Clans: The name of this game is not Clans, it is “Tiny House Battle 3000.”

Through the Desert: The useless dark brown camel you get to hold one of your riders (to remind you what color you are?) is called the cheerleader camel. Taking territory is always refered to as “an avaricious land-grab.”

Metro: The train cars are called loafs.

RPGs:

Going out into the hall to talk in secret with the GM is called “badguy” or “being badguy.” “There’s something I want to do before the party leaves town. I need to badguy.” or “How come Jeff is always being badguy?”

In non-party games, the time you get with the GM is called slice. “No fair, I got hardly any slice today.” “Jeff was hogging slice.”

General:

The plural of “man” is “mans.” “Put all the mans on the starting square.”

A “train game” is 18XX or any other railroad-themed game. Exception: A “twain game” is a railroad-themed game of the Empire Builder family, where you dwaw on the boawd with cwayons.

On games where you keep track on a score track around the edge of the board, if you lap around, you usually lay your marker on its side to indicate that you have lapped, and thus really have x+100 points. This is called being “drunk with your own power.”

The long plastic sticks that come with some Mah Jongg sets to help you straighten the Wall or your hand are called whacking sticks. You are allowed to use the to whack the hand of anyone who reaches for a tile out of turn.
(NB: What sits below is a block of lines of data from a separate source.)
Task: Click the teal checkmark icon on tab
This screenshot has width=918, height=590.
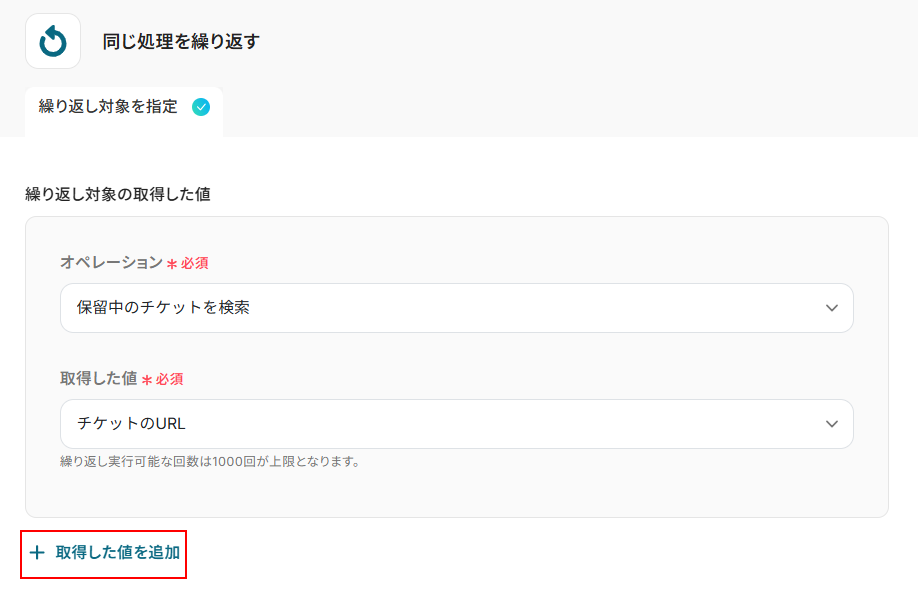Action: click(201, 107)
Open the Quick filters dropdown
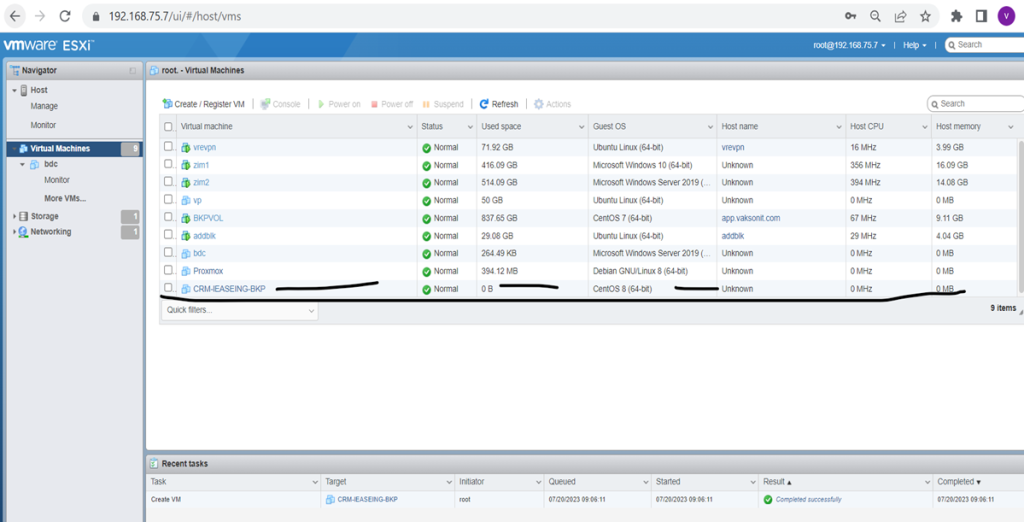 pyautogui.click(x=239, y=311)
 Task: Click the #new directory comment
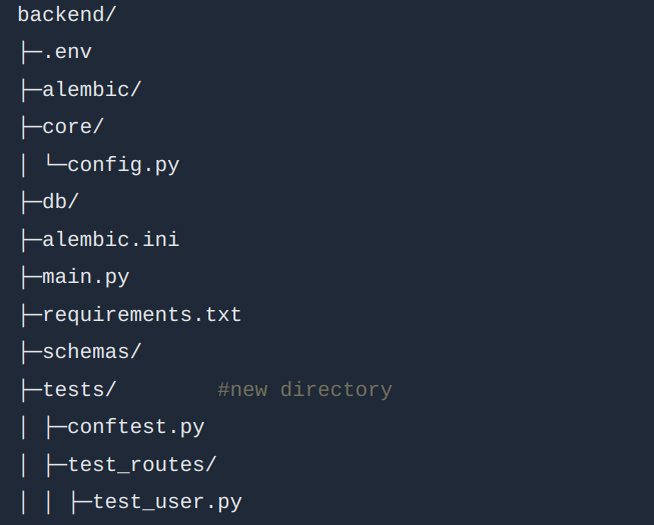305,390
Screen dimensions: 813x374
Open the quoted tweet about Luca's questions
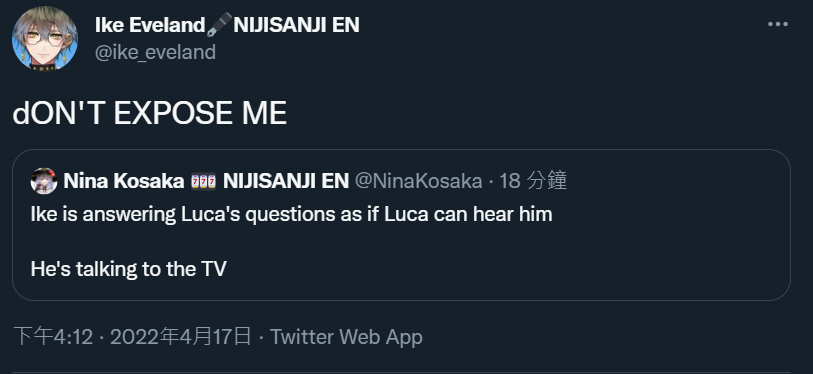tap(401, 225)
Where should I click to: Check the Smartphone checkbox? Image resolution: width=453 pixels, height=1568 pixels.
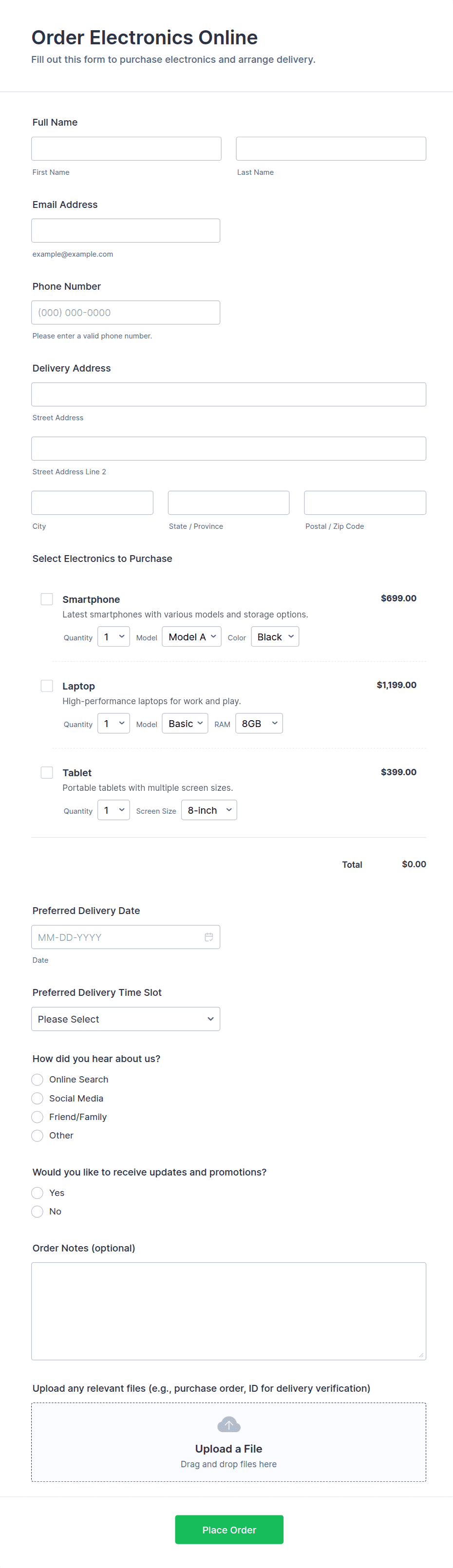coord(47,599)
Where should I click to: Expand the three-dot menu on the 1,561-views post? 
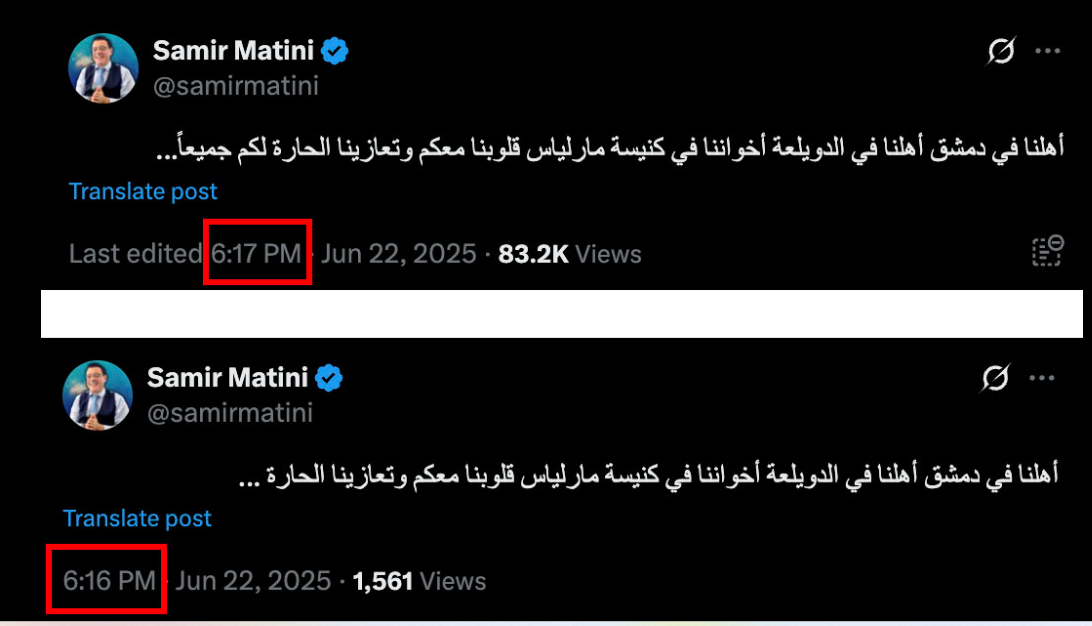click(x=1042, y=378)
In Scene It, the instructions say to choose one person to work the remote control, and this person is the “DVD Master.” In my house, that person is the “Ultimate Unassailable DVD Overlord, bow before me!!!
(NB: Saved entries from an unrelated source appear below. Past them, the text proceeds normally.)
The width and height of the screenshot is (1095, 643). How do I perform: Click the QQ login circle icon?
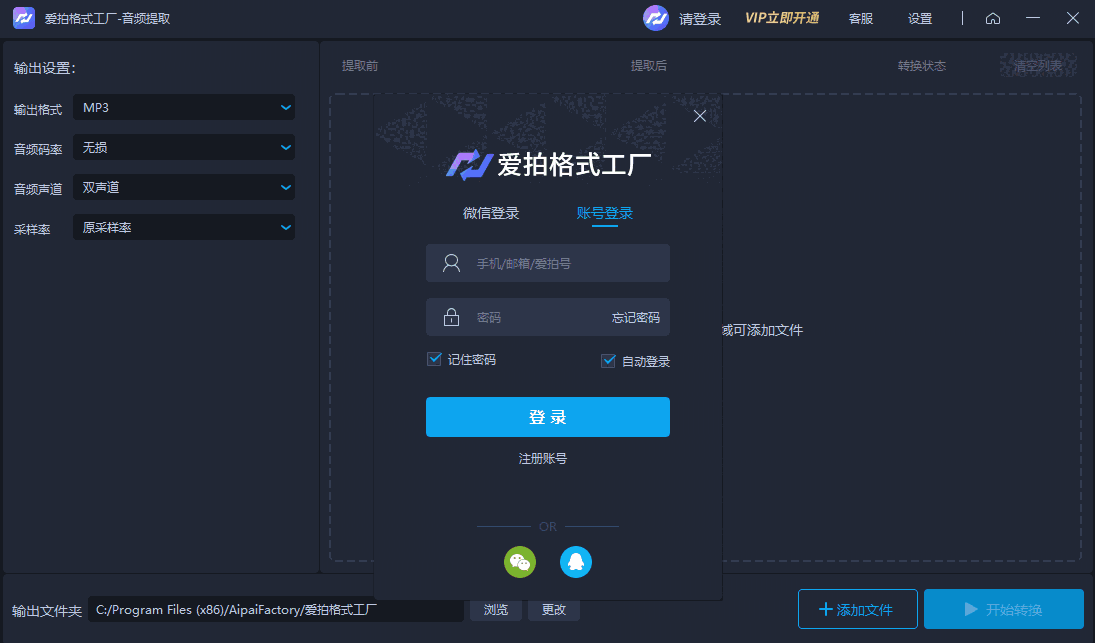coord(576,562)
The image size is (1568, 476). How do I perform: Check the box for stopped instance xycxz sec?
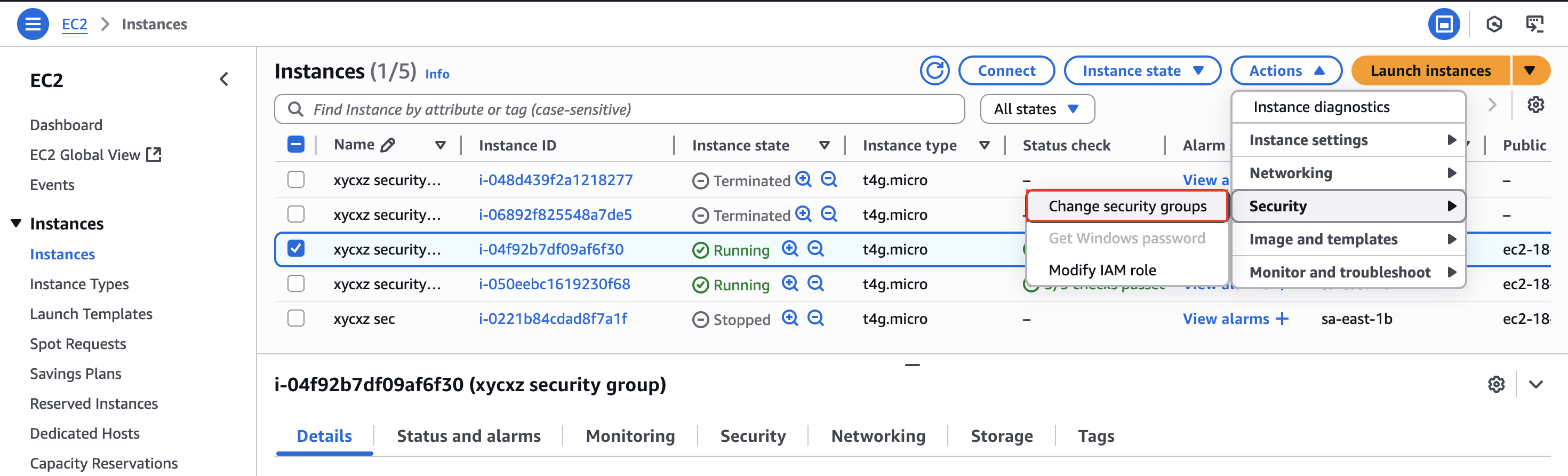296,319
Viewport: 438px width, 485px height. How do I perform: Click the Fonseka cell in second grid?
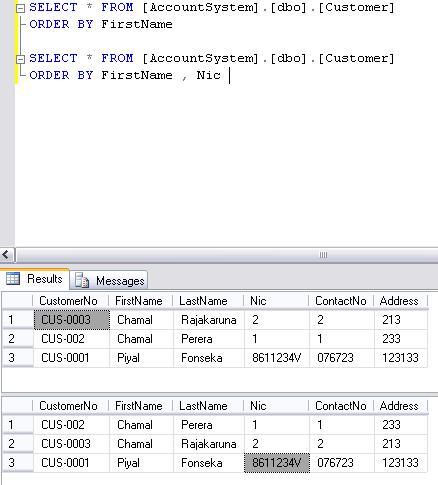[209, 463]
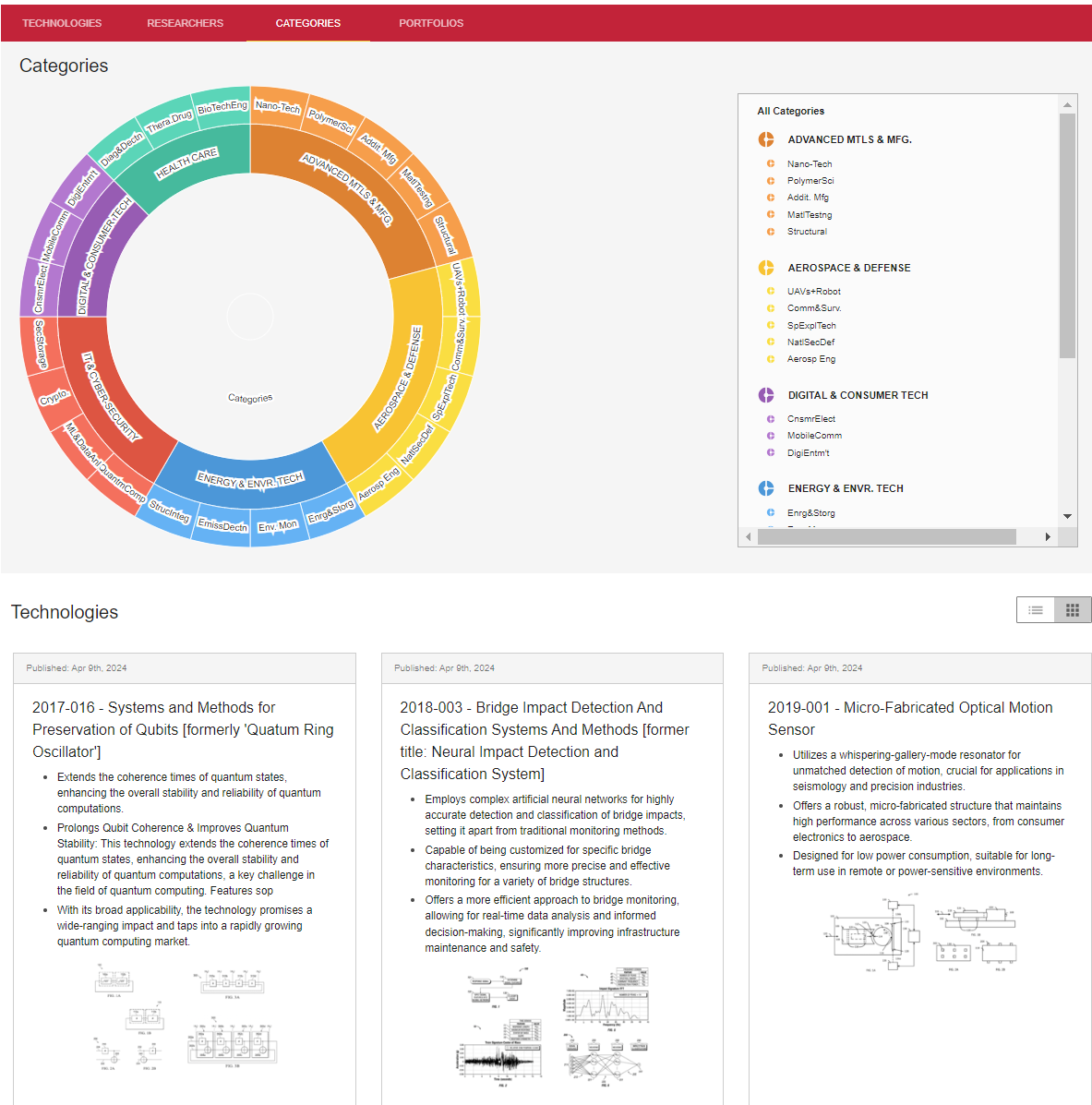Open the Researchers tab

click(x=185, y=23)
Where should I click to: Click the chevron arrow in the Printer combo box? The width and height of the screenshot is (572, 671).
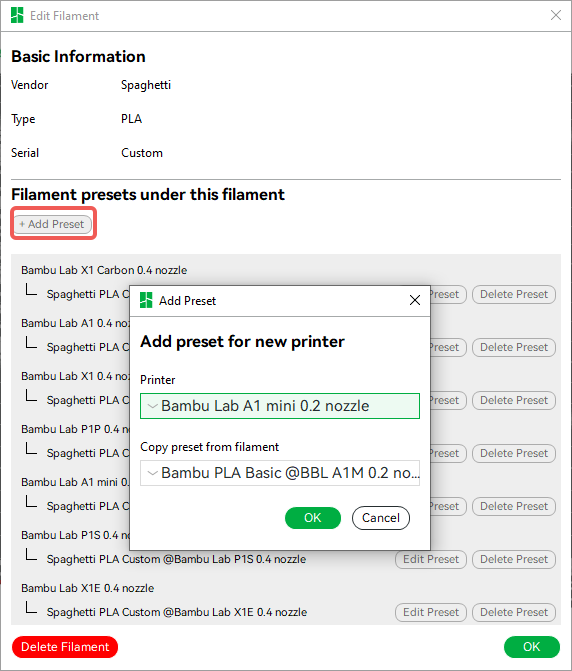[152, 406]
Trivial Pursuit pie slices are indeed “wedges” or “wedgies,” unless it’s one of the newer themed games (like Star Wars or SNL) with the different pieholders, in which case they’re “Stupid Thingies.” As an added benefit, we have cutthroat TP rules, my personal favorite being that if you knock over your pie and lose any of your pieces, they’re gone, and you have to win them again. People don’t like playing with us, I’m not sure why.

You fools! The Trivial Pursuit pieces are called “toasters”!

Not exactly a term, but an idiosyncrasy. When your team in Euchre is in the barn (aka, one point away from winning), you put the two scorecards behind your ears to simulate cow horns.

–Cliffy

And I forgot a gaming term we use during any RPG: “approcreate.”

Basically, it is something not listed with your equipment, but something your character could conceivably be carrying. You come up against a lock you need to pick, some female party member can approcreate a bobby pin from her hair. You need something to bind an enemy’s hands … is anyone wearing a scarf? And so on.

True that Trivial Pursuit pieces are not called “pieces of pie” - they are simply pie, which can be used as a verb (as in, “HA! I pied that one!” or “Damn, I can’t believe you pied for that one” or “Pie me you bastard!”)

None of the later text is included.